## WORK TO BE COMPLETED
Turn the lines of the material below into a numbered list, omitting any blank lines.

[Element and text location data]
+++++

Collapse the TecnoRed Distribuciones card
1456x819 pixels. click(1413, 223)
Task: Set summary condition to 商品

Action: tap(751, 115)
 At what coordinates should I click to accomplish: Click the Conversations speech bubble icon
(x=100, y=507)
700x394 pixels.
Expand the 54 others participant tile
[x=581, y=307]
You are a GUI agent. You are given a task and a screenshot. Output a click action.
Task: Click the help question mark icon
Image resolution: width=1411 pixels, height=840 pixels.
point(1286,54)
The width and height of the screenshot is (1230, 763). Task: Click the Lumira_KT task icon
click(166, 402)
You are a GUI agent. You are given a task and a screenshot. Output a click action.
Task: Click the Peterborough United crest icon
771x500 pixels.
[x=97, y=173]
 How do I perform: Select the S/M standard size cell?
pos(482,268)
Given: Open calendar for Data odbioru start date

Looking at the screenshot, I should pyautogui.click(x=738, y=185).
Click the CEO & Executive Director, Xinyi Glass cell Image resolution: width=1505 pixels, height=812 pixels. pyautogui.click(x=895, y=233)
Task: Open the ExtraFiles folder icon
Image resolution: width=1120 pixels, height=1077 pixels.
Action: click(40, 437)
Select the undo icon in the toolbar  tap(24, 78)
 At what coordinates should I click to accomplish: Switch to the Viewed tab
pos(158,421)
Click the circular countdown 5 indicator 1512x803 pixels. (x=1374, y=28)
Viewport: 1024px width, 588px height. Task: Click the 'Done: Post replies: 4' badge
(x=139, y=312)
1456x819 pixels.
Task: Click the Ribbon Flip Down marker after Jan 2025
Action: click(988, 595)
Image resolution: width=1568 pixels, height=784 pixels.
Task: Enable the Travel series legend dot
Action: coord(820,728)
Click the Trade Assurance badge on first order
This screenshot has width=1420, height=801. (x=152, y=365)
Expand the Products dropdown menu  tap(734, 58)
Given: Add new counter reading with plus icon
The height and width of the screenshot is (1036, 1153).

+++++

## RESULT BELOW
1. Collapse the TecnoRed Distribuciones card
2. 1456x819 pixels. click(1413, 223)
3. Task: Set summary condition to 商品
4. Action: tap(751, 115)
5.  At what coordinates should I click to accomplish: Click the Conversations speech bubble icon
6. (x=100, y=507)
7. 700x394 pixels.
8. Expand the 54 others participant tile
9. [x=581, y=307]
10. You are a GUI agent. You are given a task and a screenshot. Output a click action.
11. Task: Click the help question mark icon
12. Image resolution: width=1411 pixels, height=840 pixels.
13. point(1286,54)
14. The width and height of the screenshot is (1230, 763). Task: Click the Lumira_KT task icon
15. click(166, 402)
16. You are a GUI agent. You are given a task and a screenshot. Output a click action.
17. Task: Click the Peterborough United crest icon
18. 771x500 pixels.
19. [x=97, y=173]
20.  How do I perform: Select the S/M standard size cell?
21. pos(482,268)
22. Given: Open calendar for Data odbioru start date
23. Looking at the screenshot, I should pyautogui.click(x=738, y=185).
24. Click the CEO & Executive Director, Xinyi Glass cell Image resolution: width=1505 pixels, height=812 pixels. pyautogui.click(x=895, y=233)
25. Task: Open the ExtraFiles folder icon
26. Image resolution: width=1120 pixels, height=1077 pixels.
27. Action: click(40, 437)
28. Select the undo icon in the toolbar  tap(24, 78)
29.  At what coordinates should I click to accomplish: Switch to the Viewed tab
30. pos(158,421)
31. Click the circular countdown 5 indicator 1512x803 pixels. (x=1374, y=28)
32. Viewport: 1024px width, 588px height. Task: Click the 'Done: Post replies: 4' badge
33. (x=139, y=312)
34. 1456x819 pixels.
35. Task: Click the Ribbon Flip Down marker after Jan 2025
36. Action: click(988, 595)
37. Image resolution: width=1568 pixels, height=784 pixels.
38. Task: Enable the Travel series legend dot
39. Action: coord(820,728)
40. Click the Trade Assurance badge on first order
41. This screenshot has width=1420, height=801. (x=152, y=365)
42. Expand the Products dropdown menu  tap(734, 58)
43. Given: Add new counter reading with plus icon
44. The height and width of the screenshot is (1036, 1153).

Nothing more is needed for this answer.